Zischend schossen die Pfeile durch die Luft und durchschlugen die Decke. Für einen Moment fiel Tageslicht durch das Loch, kurz bevor die Höhle begann in sich zusammenzustürzen. Der ganze Berg erbebte. Steine krachten auf den Boden und begruben manche der Drachenreiter unter sich. Kochendes Wasser spritzte in alle Richtungen. „Verfluchte Trainerbrut!" Keifend sprang Forten auf mich zu. Ich rutschte über den Boden, als ich sein Schwert abblockte. Sein Gesicht war fleischig rot verbrannt, so wie seine Hände.

Flink parierte ich seine Schläge. Knapp wich ich einem fallenden Stein aus. In dem Moment traf mich ein Messer im Rücken. Schmerzhaft verzog ich das Gesicht. Der Drachenreiter hielt das magische Messer fest mit beiden Händen, während er es mir tiefer ins Fleisch bohrte. „Meister Grav!" Forten kam frontal auf mich zu. Ich biss die Zähne zusammen und wirbelte herum. Die Klinge brach und ich rannte Richtung Ausgang.

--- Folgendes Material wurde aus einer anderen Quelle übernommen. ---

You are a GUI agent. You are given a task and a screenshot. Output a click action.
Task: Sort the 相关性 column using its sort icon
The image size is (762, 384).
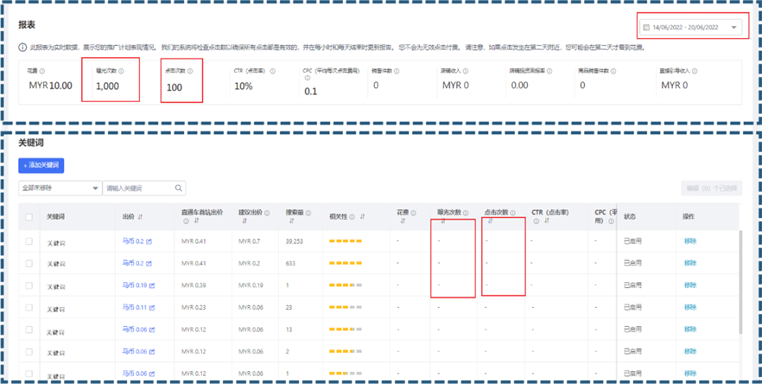pyautogui.click(x=363, y=217)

Lapu spie Wasser, um den beiden den Weg zu versperren. Die Chance nutzend, schwang ich mich zu Tull in den Sattel. Mit einem kräftigen Flügelschlag schossen wir aus der Höhle. Lapu folgte direkt. Hastig steckte ich das Kristallschwert zurück an meinen Gürtel. Ich riss die Hand hoch in den Himmel. „TEMPEST!" Machtvoll schallte meine Stimme über den Himmel. Die Blitze wirbelten im Kreis über den Berg durch die Wolken. Wind kam auf. Die Wolken formten sich zu einem Strudel und senkten sich auf den Berg nieder.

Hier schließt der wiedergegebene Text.